Winning sportsbook betslips will include a DraftKings surcharge in four states at the start of 2025.
CEO Jason Robins and CFO Alan Ellingson call the new fee “fairly nominal,” but, essentially, bettors who use DraftKings in New York, Illinois, Pennsylvania, or Vermont will see the surcharge because sports betting is heavily taxed in the states. Robins told shareholders during an Aug. 2 earnings call:
“If you look at the way it’s typically done in other industries, whether it be hotel taxes or even the sales tax that you pay when you buy something at the store — taxis, you name it — it’s typically line-itemed out separately, and usually, it’s 100% passed along to the consumer. In this case, we’re obviously subsidizing a chunk of it.”
The comment confirms that DraftKings will notify bettors of the surcharge in a separate line on the betslip — Robins thinks customers prefer transparency. Until now, sportsbooks in high-tax states posted less favorable odds and cut back on bonuses instead.
The industry already adds vig (vigorish) — or juice — to sportsbook odds. The vig compensates the house for conducting the transaction. That’s why odds are set at -110 for a game with an expected 50/50 outcome: Bettors have to risk $110 to win $100 in an even bet.
DraftKings will pin bettors with a surcharge in states that share two things in common:
- They all tax sportsbook revenue at 20% or more.
- Each state has multiple sports betting operators, which carves into the profits for even a dominant brand like DraftKings.
DraftKings shares were down about 10% Friday, but the overall market was bearish amid an underwhelming jobs report.
Balancing Sportsbook Taxes, State Budgets
Back in 2021, only Pennsylvania sports betting (36%) and New York sports betting (51%) had the double-whammy of a 20%+ tax rate and multiple operators.
“For the next three years, no other states followed suit so there was no major forcing mechanism for DraftKings — or any other company — to address the potential for higher tax rates becoming more widespread,” Robins and Ellingson told investors.
Vermont sports betting debuted on Jan. 11, 2024. FanDuel, DraftKings, and Fanatics Sportsbook face a 20% tax rate in the Green Mountain State’s tiny market.
The Illinois tax hike, a few months later, was likely a tipping point for the DraftKings executives.
Illinois Gov. JB Pritzker signed an Illinois sports betting tax hike to cap the 2024 legislative session. Starting July 1, a tiered sports betting tax system replaced the previous 15% tax rate. It’s now:
- 25% for operators that make less than $50 million in revenue
- 30% for sportsbooks that exceed $50 million but stay under $100 million in revenue
- 35% from $100 million to $200 million
- 40% for operators who clear more than $200 million in revenue.

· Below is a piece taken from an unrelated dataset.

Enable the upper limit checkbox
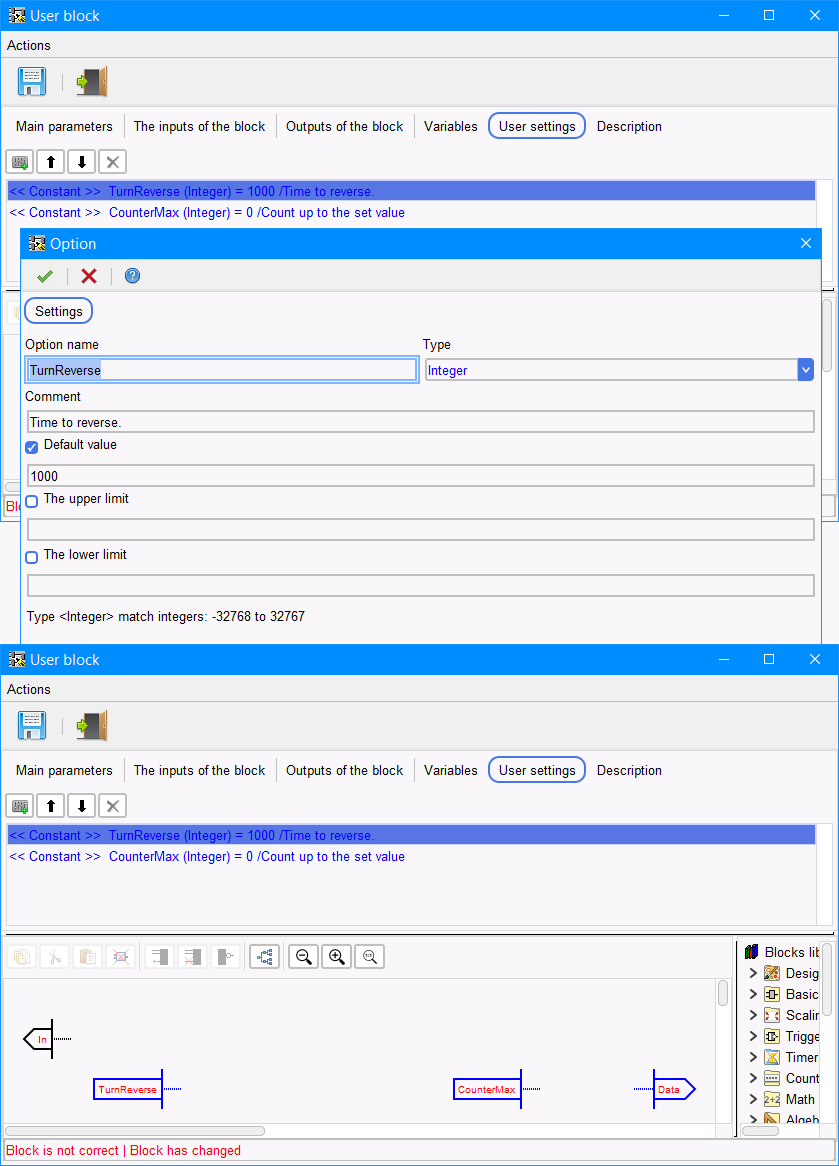This screenshot has width=839, height=1166. pos(32,501)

“Over the past several months, we have seen a shift to tax rates over 20% in certain competitive markets, including a recent significant tax increase in Illinois,” Robins and Ellingson told shareholders.
“We now must consider the prospect that some states may choose to tax the industry at a rate that is in excess of what we can absorb while still generating a reasonable profit margin and remaining competitive against the pervasive illegal market that pays no taxes at all.”
Will DraftKings Surcharge Slow State Tax Hikes?
Robins also thinks the DraftKings surcharge might serve as a deterrent for states considering a sports betting tax increase.
“There’s certainly an element there that entered into our thinking,” he told investors. “… When you have illegal operators paying zero tax, that’s pretty tough to compete with at any level. But, when it starts getting higher than 20%, it just becomes untenable. So I do think that — in the absence of us doing something like this: Why wouldn’t more states consider (a higher tax rate)?”
Robins said DraftKings customers otherwise don’t feel the high tax rate, so lawmakers aren’t hearing from their constituents.
“We haven’t, in New York, done anything differently,” he said. “Nobody in the industry has, so I do think this is something that may make some states reconsider because now they may be hearing more from their citizens that they don’t like it.”
Could the surcharge instead drive customers to competing sports betting apps? Robins said “we really don’t know.”
“I think every company has to do what’s best for their own business,” he said. “We believe this is what’s best for us. I would imagine that — if that’s our calculus — then others would come to the same conclusion.”
He later added:
“People may gripe about it, but I don’t really see behavior change because of it.”